IBD involves a great deal of patience by the dog owner but most dog will gain relief with some variation of therapies. The disease is life long and will require regular attention.


Update from Cornell University College of Veterinary Medicine 


Inflammatory bowel disease: Why the prognosis is often guarded: Inflammatory bowel disease is the term used to describe a diverse group of intestinal disorders in dogs and cats. These disorders are characterized by the abnormal accumulation of inflammatory cells in the mucosa or lining of the intestine. The most common type of inflammatory bowel disease in dogs and cats is called lymphoplasmacytic enteritis.

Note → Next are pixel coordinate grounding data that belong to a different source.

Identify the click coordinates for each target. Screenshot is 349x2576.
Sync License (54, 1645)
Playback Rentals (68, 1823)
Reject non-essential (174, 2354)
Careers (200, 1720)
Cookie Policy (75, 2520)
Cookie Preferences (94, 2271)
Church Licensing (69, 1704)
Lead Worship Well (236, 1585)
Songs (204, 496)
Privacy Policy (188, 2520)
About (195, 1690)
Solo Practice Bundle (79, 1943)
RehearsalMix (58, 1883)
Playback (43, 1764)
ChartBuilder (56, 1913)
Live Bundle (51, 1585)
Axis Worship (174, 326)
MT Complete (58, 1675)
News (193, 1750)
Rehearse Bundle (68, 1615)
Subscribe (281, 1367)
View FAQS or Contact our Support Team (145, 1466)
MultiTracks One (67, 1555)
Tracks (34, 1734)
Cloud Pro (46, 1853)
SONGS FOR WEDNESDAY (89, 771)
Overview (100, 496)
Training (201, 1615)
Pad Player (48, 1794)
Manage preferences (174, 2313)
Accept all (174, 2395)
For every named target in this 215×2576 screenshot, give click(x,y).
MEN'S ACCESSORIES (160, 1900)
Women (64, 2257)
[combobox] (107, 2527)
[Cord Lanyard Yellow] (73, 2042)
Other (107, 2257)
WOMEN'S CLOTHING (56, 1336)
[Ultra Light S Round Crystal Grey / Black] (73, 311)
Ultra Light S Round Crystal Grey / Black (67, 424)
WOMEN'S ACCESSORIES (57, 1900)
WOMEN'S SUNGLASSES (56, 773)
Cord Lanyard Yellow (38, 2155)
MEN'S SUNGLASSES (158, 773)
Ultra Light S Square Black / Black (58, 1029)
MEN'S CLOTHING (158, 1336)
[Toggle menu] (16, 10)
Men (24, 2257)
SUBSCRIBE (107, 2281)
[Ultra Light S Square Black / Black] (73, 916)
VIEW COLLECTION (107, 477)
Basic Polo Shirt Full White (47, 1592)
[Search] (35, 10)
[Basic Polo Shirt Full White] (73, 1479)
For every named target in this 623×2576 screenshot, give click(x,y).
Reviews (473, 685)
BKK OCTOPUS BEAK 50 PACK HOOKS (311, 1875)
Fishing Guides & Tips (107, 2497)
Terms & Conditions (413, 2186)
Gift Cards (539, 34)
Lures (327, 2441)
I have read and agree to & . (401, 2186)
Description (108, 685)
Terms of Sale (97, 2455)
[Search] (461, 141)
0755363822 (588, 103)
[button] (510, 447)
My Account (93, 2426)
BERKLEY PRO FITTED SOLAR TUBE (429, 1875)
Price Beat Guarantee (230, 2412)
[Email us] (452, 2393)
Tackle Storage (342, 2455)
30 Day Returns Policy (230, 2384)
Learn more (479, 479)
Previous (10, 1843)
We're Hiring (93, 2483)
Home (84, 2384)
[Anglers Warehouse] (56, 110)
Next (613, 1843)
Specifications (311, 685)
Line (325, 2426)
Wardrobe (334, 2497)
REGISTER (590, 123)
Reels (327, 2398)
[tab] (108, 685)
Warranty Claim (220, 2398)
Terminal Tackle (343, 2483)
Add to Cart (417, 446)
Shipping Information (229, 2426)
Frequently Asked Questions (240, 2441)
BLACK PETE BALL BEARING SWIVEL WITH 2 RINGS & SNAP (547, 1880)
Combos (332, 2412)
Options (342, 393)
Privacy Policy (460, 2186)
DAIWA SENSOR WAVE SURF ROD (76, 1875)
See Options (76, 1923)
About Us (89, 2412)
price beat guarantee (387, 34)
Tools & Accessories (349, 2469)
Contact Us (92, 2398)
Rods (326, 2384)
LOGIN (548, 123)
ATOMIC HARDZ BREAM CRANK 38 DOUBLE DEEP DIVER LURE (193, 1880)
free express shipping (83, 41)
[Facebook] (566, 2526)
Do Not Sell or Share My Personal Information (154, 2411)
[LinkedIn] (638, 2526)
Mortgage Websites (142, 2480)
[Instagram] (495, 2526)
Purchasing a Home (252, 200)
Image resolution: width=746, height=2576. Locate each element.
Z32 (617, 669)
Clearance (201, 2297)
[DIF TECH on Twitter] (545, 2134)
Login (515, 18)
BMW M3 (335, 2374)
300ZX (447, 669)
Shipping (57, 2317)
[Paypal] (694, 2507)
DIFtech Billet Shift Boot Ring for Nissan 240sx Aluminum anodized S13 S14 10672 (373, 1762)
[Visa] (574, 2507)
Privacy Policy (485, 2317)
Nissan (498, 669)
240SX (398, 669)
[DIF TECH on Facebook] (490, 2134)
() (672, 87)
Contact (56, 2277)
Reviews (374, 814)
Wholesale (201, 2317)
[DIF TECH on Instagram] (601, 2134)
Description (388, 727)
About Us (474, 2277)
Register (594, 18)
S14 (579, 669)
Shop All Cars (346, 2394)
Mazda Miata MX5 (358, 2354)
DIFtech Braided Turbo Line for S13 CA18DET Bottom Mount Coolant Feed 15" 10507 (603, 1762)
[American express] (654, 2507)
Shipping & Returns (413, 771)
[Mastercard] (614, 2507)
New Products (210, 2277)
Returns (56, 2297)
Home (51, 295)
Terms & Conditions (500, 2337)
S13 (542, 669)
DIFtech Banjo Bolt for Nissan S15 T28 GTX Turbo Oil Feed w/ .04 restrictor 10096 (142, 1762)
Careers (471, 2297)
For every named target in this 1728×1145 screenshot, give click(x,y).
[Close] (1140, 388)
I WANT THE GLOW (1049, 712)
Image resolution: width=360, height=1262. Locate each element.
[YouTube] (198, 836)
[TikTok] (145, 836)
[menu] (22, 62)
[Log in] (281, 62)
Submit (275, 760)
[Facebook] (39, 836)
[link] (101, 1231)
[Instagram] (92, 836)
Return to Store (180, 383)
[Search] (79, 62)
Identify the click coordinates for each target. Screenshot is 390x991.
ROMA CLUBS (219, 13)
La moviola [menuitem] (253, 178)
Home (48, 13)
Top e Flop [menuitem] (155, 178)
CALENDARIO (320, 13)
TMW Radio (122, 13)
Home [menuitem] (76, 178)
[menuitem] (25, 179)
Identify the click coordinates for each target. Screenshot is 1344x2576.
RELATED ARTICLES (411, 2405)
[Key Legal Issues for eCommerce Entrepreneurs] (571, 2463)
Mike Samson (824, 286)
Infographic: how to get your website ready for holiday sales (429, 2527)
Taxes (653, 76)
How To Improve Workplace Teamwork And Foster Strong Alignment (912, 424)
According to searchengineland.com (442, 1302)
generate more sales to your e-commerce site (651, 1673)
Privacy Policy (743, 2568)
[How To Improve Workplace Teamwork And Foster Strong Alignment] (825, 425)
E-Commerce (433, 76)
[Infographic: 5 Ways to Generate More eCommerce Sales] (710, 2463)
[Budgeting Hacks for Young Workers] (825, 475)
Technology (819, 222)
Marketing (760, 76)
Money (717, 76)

The reason plasma cells and lymphocytes (cells produced in lymphoid tissue) accumulate in the lining of the intestine is not clear but is thought to involve an immunological reaction to antigens present in food, bacteria, or parasites. Veterinarians diagnose lymphoplasmacytic enteritis by ruling out metabolic, parasitic, infectious, and pancreatic causes of small-bowel disorders and also by obtaining biopsies, which demonstrate the abnormal accumulation of inflammatory cells. The exclusion of known causes of intestinal inflammation such as dietary sensitivity and infestation by internal parasites suggests a diagnosis of idiopathic inflammatory bowel disease. The veterinarian evaluates the degree of cellular accumulation and categorizes this as mild, moderate, or severe. The extent of inflammation varies and can range from the duodenum (the first part of the small intestine) to the rest of the small and large bowel. A very severe form of this disease has been found in Basenjis.

Clinical signs
The most frequently observed clinical signs in dogs and cats with lymphoplasmacytic enteritis are chronic diarrhea (large volume) accompanied by weight loss or vomiting. The pet owner can help the veterinarian diagnose the disease by describing the type of diarrhea. Lymphoplasmacytic enteritis of the small intestine is characterized by small bowel disorder, which involves a large volume of stool, a mild increase in frequency of defecation, and little or no straining, mucus, or blood present. The vomit often contains bile, and in cats it frequently contains hairballs. If the large bowel is involved, there may be mucus, blood, and straining at defecation with little matter produced (tenesmus). 
There are other clinical signs such as changes in appetite, excessive burbling noises in the intestine (borborygmi), and abdominal discomfort. It is important for owners to understand that the severity of inflammatory bowel disease is variable, ranging from intermittent diarrhea and vomiting in mild cases to intractable diarrhea, refusal to eat, and weight loss in severe cases. The severity of the disease is believed to reflect the degree of cellular infiltrate into the intestine. 
In addition to these signs, the veterinarian may also note a thickening of the intestine (with or without enlarged lymph nodes), marked weight loss, and the accumulation of fluid in the abdomen (ascites). Animals that have very low plasma protein may also show signs of tissue swelling due to edema formation. 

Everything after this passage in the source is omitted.